History of Waterloo

Waterloo’s history dates back to the 1780s, when settlers formed the first permanent American settlement in the entire Northwest Territory – Bellfontaine, named for the beautiful spring that served as stopping place for the French traveling between the two French settlements of Cahokia and Kaskaskia.

The area grew to such an extent that by 1800, the population of Bellfontaine had reached 286.

In 1816, a man named Emery Peters Rogers arrived in the area and, four years later, opened the first permanent store, mill and quarry. The neighborhood around his store soon came to be known by his name, Peterstown.

As the years passed, the town was divided into two parts – Bellfontaine at the south and Peterstown at the north. The two communities were divided by a creek, and there was said to have been intense rivalry between them.

Legend has it that in 1818, a man named Charles Carroll, an Irishman, came upon the scene, and to the astonishment of the Peterstown men and the Bellfontainers, ignored the rivalry and built his house on one side of the creek, his barn on the other and said, “It won’t be Bellfontaine, and it won’t be Peterstown, but begorra, I’ll give ye’s both your Waterloo.”
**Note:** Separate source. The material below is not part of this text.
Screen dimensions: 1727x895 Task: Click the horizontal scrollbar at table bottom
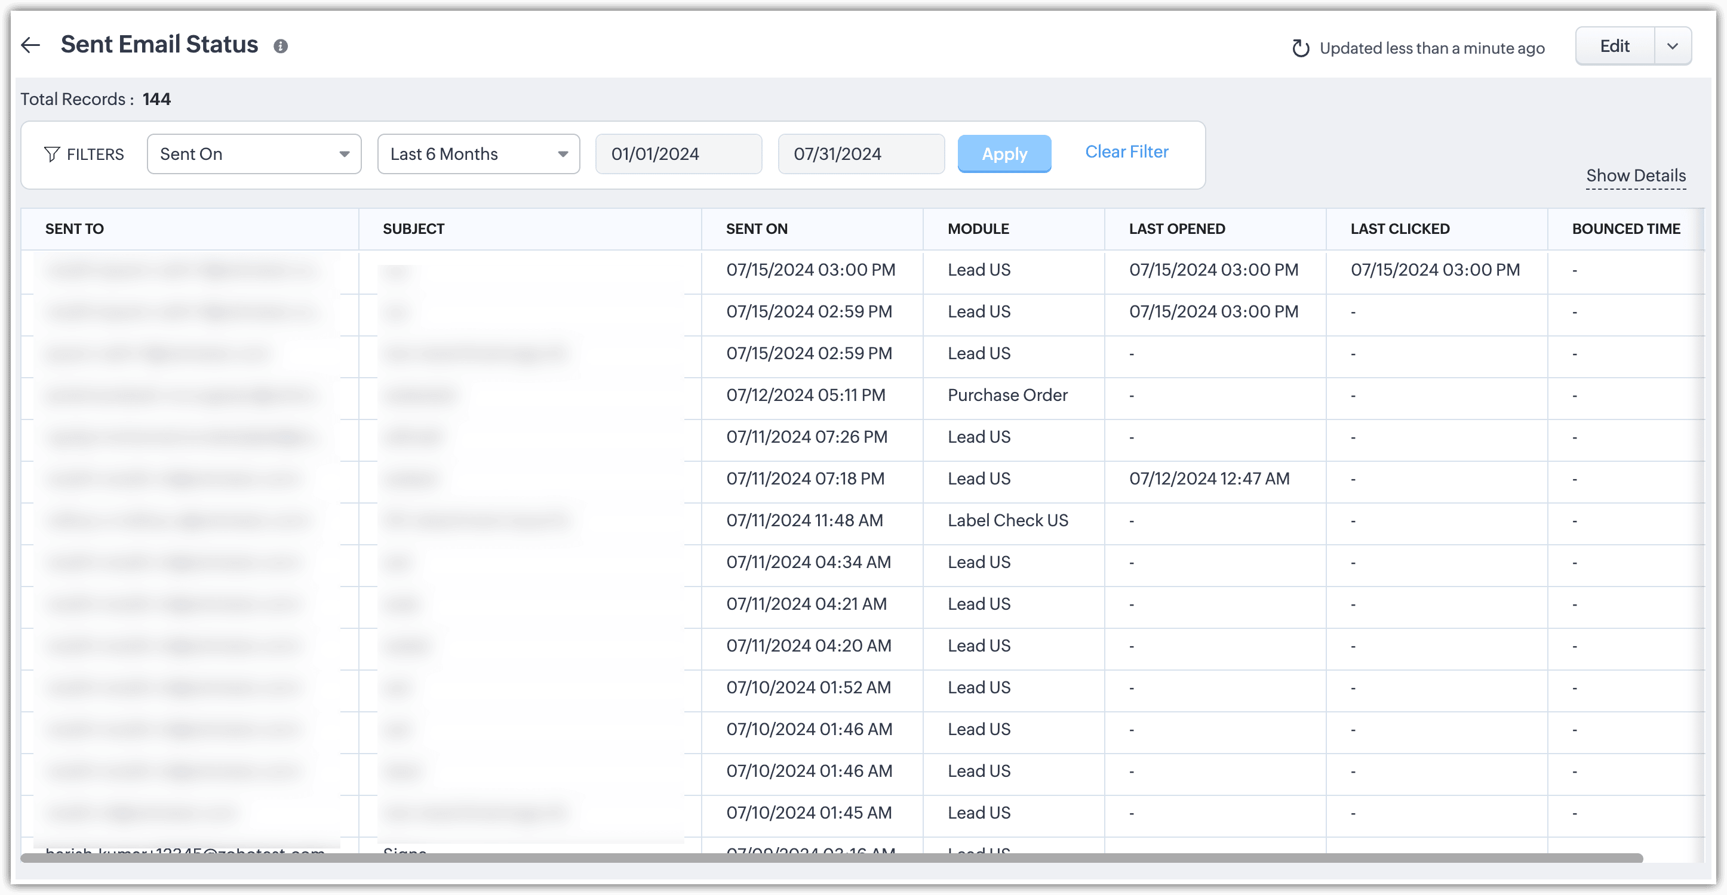831,858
The town experienced a marked population increase in the 1840s, and that is when the German population got its impetus. Many of the city’s buildings and its citizens today still reflect the heritage left by those German settlers.

Waterloo received its charter as a town on Feb. 12, 1849, and the charter was amended in 1857 and 1859. It was chartered as a city on Aug. 29, 1888.

Waterloo became the Monroe County seat in 1825. On Dec. 1, 1978, its historic district was recognized and placed on the National Register of Historic Places.